Dataset entries

+---+

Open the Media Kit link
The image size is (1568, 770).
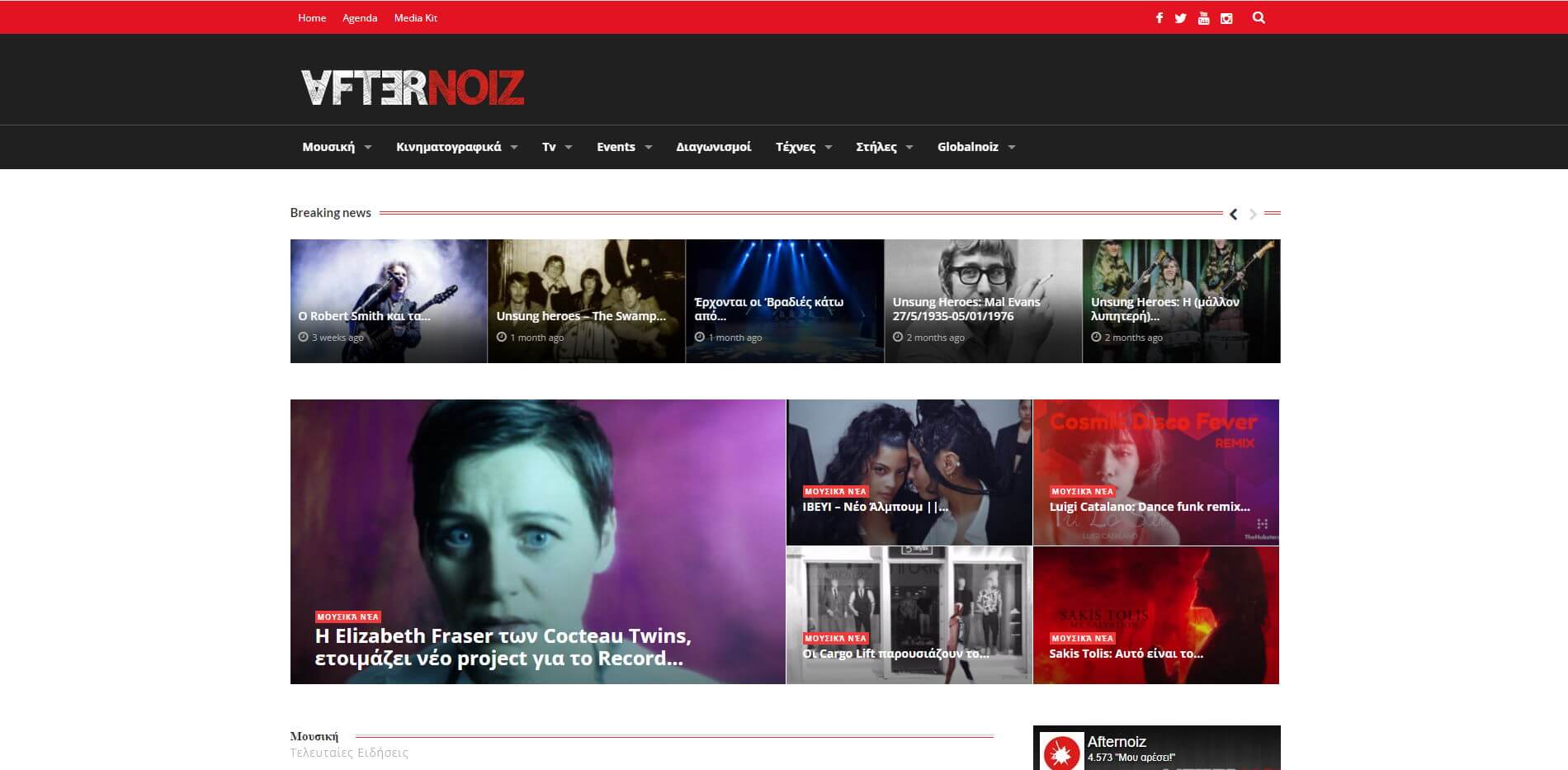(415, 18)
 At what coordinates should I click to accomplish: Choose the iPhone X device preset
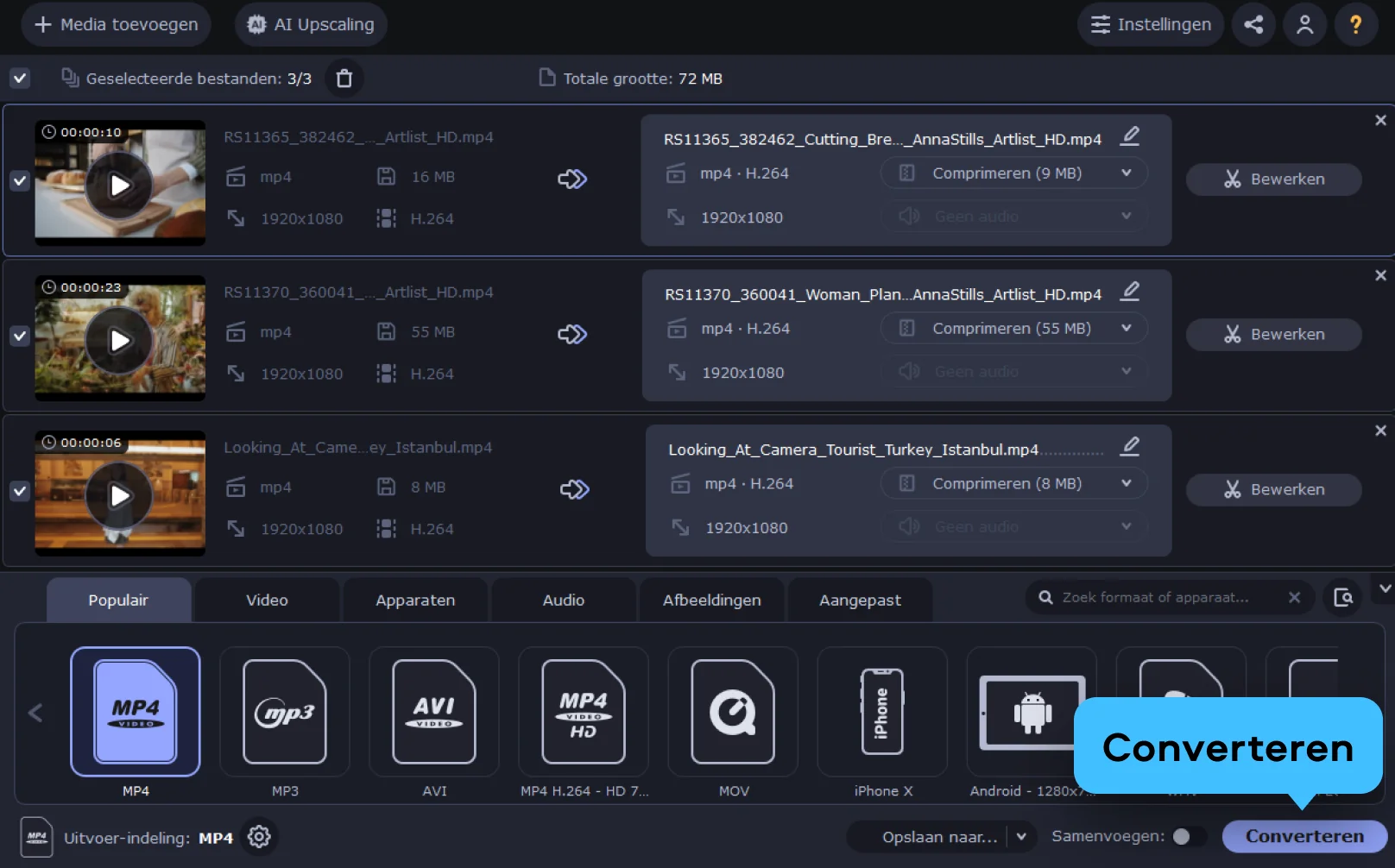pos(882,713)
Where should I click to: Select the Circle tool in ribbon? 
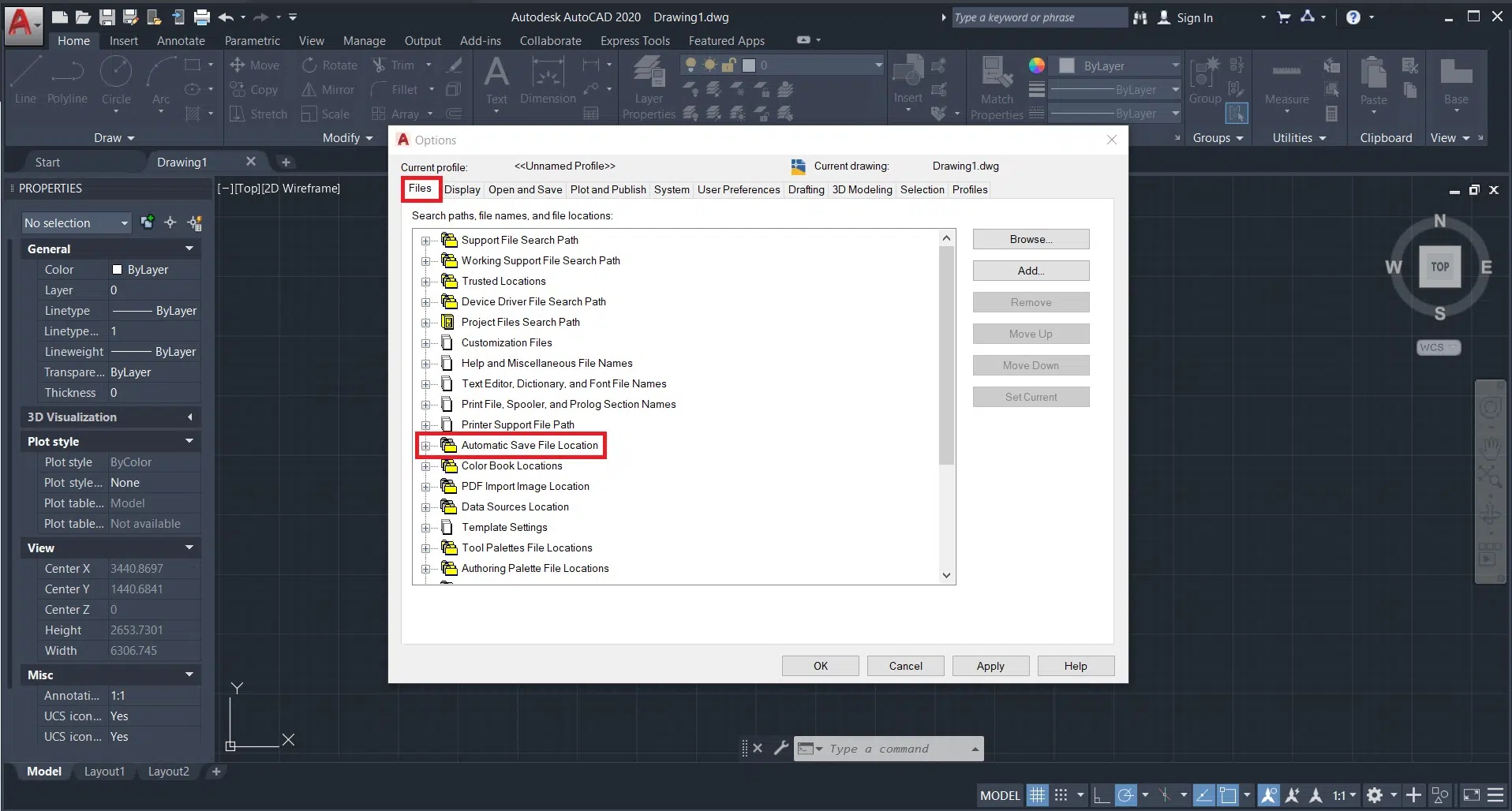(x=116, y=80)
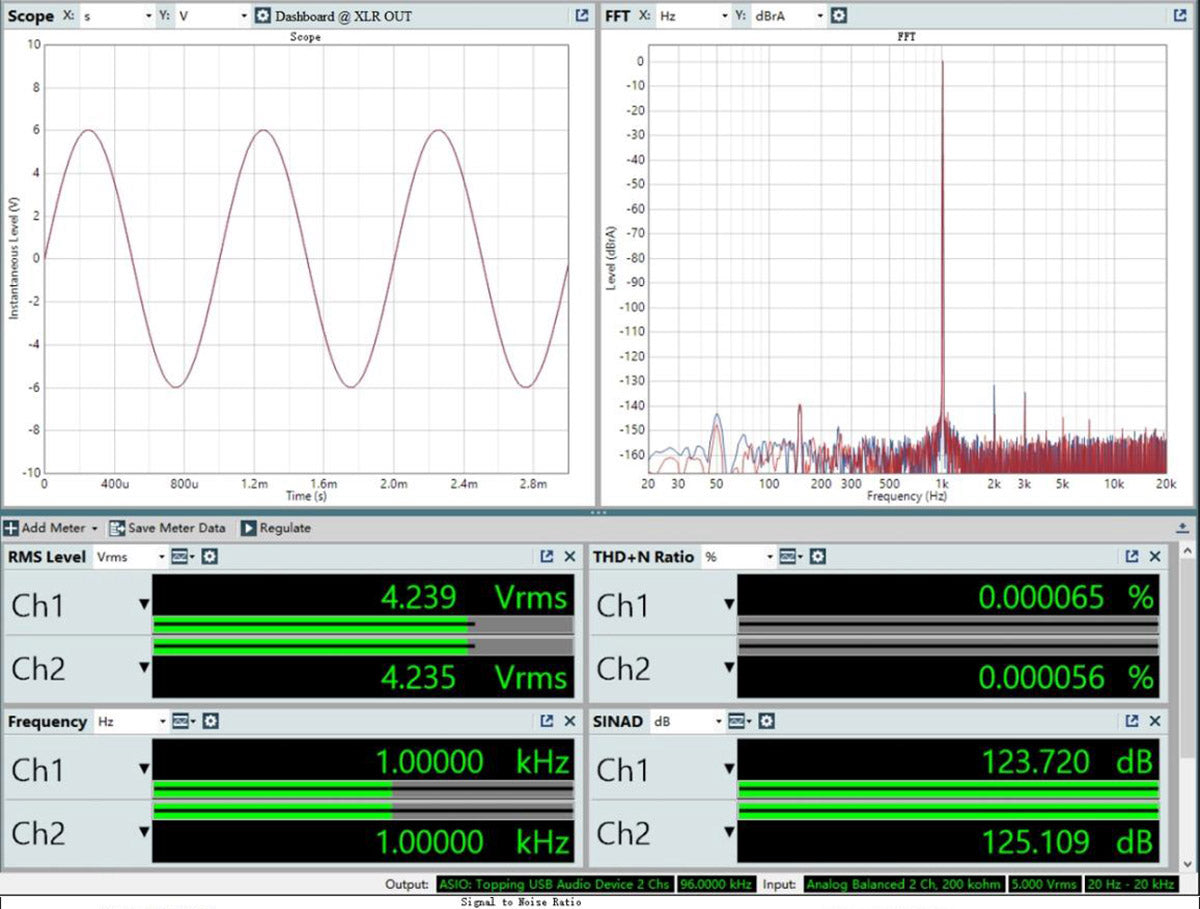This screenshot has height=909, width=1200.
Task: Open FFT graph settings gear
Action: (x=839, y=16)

+---+

Work item. Please retype exactly the lines from the one containing "At what coordinates" to the last line of the records above, both included, without any pictures.

Written solution.
 At what coordinates should I click to accomplish: Choose the iPhone X device preset
pos(882,713)
Where should I click to: Select the Circle tool in ribbon? 
(x=116, y=80)
This screenshot has height=909, width=1200.
Task: Open FFT graph settings gear
Action: (x=839, y=16)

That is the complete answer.